The employer model is resilient because of administrative efficiencies, according to Feldman. For businesses of one to nine employees, administrative overhead consumes about 30% of all costs, and for employers with more than 10,000 employees, administration accounts for about 6.5%.

Feldman said that recent studies indicate that "demand for individual coverage is responsive" to price. But states have laws that disallow premiums to be tagged to cost. He said that a simulation based on take-up of health savings accounts by adults between 19 and 64 not eligible for spousal coverage — and who are not among those who can afford but decline to take insurance that their employers offer — shows that the true rate of uninsurance is much lower than is generally recognized.

Assuming these conditions, "Our results suggest that uninsurance is reduced from 27.3 million to 7.1 million, at an annual cost of $204 billion."

Bill Thomas, former chairman of the House Ways and Means Committee and a visiting fellow at AEI, said, "I want to start out by giving President Bush an enormous amount of credit for biting the bullet" on the amount of the deduction in the proposal, which the former congressman said was previously substantially lower.

Thomas decried the employer-based system as "the most heinous screening mechanism you can have" because workers are healthier than the unemployed.

"I think we're still dealing with a vocabulary that was created by the exclusion," adding that the conceptual framework is that "employers are a natural group." However, any serious reform would require that the individual enrollee becomes the conceptual center of gravity.

"If you're stuck in the concept of the employer … and then try to figure out how to deal with the rest of them," nothing will happen, Thomas insisted.

The political element, Thomas noted, has much in common with that of the alternative minimum tax (AMT), which he said was a bad solution that could have been avoided if Congress had opted for changes to a number of tax credits and deductions, but "politically it was easier to create an alternative universe" than it was to strip credits and deductions.
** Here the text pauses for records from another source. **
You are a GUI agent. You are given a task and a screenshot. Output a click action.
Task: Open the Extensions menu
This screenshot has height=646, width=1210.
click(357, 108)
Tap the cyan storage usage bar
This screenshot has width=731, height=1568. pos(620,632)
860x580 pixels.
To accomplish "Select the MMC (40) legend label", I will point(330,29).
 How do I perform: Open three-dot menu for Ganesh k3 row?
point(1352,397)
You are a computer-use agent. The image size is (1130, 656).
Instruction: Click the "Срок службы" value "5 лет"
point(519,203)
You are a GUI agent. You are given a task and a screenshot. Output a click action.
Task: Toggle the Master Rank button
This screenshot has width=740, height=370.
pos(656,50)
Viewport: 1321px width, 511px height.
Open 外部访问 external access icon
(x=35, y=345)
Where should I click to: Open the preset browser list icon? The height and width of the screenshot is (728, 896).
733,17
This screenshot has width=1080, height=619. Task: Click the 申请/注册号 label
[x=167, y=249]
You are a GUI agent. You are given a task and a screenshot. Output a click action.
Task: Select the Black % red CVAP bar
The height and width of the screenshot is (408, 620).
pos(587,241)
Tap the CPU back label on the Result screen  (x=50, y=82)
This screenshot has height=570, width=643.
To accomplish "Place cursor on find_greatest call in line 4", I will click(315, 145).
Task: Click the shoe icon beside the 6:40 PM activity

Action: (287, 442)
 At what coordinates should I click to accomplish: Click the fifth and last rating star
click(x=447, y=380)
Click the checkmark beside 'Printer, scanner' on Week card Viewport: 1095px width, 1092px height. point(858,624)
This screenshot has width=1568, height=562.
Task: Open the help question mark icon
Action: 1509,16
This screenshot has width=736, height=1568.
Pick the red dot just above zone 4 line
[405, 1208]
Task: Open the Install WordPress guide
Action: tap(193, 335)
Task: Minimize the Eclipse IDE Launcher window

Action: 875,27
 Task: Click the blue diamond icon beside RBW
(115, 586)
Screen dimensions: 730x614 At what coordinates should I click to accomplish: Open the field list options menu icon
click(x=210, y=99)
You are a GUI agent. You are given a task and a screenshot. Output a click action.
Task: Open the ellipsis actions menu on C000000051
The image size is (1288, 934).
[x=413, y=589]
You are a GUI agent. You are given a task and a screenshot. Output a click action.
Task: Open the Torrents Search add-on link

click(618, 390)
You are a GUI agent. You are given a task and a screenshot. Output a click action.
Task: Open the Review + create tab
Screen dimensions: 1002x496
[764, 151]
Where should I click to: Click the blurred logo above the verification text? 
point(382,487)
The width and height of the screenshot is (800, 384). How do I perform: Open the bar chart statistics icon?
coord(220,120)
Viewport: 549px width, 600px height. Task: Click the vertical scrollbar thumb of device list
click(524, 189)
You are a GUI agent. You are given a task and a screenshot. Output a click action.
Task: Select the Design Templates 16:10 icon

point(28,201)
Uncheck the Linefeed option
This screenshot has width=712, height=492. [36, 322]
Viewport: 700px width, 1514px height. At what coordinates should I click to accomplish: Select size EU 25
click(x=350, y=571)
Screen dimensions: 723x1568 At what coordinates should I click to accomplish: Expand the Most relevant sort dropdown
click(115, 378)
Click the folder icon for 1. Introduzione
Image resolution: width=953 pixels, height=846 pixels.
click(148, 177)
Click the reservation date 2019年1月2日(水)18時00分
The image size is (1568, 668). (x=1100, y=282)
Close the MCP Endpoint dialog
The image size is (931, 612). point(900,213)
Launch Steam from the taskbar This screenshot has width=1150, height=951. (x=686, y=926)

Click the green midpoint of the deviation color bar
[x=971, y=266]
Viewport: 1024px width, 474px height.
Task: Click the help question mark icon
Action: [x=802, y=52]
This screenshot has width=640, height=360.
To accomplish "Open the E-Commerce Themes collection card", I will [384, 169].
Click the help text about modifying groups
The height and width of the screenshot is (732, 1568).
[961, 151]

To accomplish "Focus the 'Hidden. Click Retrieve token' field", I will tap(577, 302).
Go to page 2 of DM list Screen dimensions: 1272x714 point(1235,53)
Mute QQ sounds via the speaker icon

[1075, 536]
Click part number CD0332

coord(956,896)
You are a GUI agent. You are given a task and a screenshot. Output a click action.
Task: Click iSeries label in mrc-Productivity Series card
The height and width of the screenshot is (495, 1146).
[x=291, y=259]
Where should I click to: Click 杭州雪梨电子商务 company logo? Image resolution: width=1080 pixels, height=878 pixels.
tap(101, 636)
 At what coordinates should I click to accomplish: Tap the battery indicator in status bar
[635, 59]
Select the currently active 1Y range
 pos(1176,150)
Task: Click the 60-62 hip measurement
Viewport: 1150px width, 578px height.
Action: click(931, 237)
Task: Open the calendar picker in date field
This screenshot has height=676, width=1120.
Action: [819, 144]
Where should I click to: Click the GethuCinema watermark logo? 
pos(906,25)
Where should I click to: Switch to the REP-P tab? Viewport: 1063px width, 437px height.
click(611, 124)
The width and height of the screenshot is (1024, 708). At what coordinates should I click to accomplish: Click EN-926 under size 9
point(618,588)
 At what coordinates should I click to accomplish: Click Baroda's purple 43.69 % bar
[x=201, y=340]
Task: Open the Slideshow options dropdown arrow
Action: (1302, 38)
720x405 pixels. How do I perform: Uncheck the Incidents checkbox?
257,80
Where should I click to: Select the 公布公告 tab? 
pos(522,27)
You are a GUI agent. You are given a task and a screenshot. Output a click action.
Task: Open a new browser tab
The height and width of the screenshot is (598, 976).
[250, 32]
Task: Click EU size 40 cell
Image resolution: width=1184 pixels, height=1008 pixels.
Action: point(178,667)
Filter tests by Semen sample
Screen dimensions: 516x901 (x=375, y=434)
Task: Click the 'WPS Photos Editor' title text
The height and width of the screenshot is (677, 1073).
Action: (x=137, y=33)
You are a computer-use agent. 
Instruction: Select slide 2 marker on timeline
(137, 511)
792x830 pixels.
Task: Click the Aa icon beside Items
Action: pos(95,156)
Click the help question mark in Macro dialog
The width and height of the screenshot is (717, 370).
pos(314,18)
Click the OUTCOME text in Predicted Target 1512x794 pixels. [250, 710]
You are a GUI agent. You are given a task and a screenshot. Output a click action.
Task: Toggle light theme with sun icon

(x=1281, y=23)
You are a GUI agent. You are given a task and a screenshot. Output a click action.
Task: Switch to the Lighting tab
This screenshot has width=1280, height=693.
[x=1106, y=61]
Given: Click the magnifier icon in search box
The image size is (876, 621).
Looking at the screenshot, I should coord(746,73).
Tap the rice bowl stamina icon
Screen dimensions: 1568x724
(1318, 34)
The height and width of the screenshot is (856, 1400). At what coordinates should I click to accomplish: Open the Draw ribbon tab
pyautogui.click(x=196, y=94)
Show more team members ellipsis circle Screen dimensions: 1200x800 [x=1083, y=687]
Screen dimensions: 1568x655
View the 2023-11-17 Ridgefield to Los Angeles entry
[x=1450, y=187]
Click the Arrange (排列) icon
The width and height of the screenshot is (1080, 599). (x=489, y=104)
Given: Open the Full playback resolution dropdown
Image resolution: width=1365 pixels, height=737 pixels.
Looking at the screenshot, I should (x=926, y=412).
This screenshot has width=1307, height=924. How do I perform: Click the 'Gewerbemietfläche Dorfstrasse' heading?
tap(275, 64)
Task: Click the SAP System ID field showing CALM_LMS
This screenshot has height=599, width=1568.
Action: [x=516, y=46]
Of AMT, Thomas said, "now that it [costs] about $1.7 trillion, maybe we can deal with it," adding that Congress is in a similar place with regard to health insurance.

On the other hand, Thomas noted, some of the dismissive comments coming from Congress regarding the president's plan suggest "this is too good to fix now" because of the political advantage the current debate offers.

He described some of the president's opponents as "Utopian folks who have policy envy" and who want to convert health insurance into a constitutional right. Should that occur, healthcare would become "a black hole that will suck up every dollar we have."